TASK DETAILS —
Rewrite the lines from the one containing "Task: Collapse the" to the one containing "click(417, 337)", both included, with the requests left as they are. Multiply every coordinate in the answers by 2.5 and round to the nearest whole number, rounding halves up.

INFORMATION PROVIDED —
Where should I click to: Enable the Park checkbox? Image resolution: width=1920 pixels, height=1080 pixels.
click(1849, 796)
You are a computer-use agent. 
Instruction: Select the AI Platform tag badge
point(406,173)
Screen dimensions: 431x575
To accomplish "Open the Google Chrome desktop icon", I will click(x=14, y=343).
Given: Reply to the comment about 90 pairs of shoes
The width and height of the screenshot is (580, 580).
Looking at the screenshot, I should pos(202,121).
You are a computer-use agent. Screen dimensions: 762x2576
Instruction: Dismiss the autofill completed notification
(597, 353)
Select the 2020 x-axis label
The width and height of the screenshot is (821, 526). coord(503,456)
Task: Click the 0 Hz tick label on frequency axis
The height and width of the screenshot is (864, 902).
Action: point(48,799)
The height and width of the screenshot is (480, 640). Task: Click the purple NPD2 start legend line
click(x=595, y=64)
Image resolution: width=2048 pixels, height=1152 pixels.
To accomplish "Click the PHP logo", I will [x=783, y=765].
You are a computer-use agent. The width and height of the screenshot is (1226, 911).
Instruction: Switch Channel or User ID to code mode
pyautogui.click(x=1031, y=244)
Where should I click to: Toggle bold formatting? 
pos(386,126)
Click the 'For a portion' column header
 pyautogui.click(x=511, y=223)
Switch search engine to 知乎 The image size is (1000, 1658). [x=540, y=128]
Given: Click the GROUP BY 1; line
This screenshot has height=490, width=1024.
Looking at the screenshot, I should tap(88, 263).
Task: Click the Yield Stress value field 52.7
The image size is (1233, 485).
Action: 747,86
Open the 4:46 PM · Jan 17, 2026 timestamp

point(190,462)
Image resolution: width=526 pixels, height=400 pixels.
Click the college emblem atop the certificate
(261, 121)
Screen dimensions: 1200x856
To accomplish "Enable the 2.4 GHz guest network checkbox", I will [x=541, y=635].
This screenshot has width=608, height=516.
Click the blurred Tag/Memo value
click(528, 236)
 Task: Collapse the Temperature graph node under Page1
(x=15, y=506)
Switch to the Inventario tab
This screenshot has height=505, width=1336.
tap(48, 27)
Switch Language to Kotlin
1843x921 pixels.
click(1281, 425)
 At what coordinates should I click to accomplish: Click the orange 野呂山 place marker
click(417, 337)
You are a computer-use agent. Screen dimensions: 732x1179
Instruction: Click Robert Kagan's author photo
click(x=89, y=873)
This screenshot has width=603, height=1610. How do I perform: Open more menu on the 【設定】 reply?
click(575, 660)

PROBLEM SOLUTION —
 Task: Collapse the Temperature graph node under Page1
(x=38, y=1265)
Switch to the Inventario tab
This screenshot has height=505, width=1336.
tap(120, 68)
Switch Language to Kotlin
1843x921 pixels.
click(3203, 1063)
 At what coordinates should I click to accomplish: Click the orange 野呂山 place marker
click(1043, 843)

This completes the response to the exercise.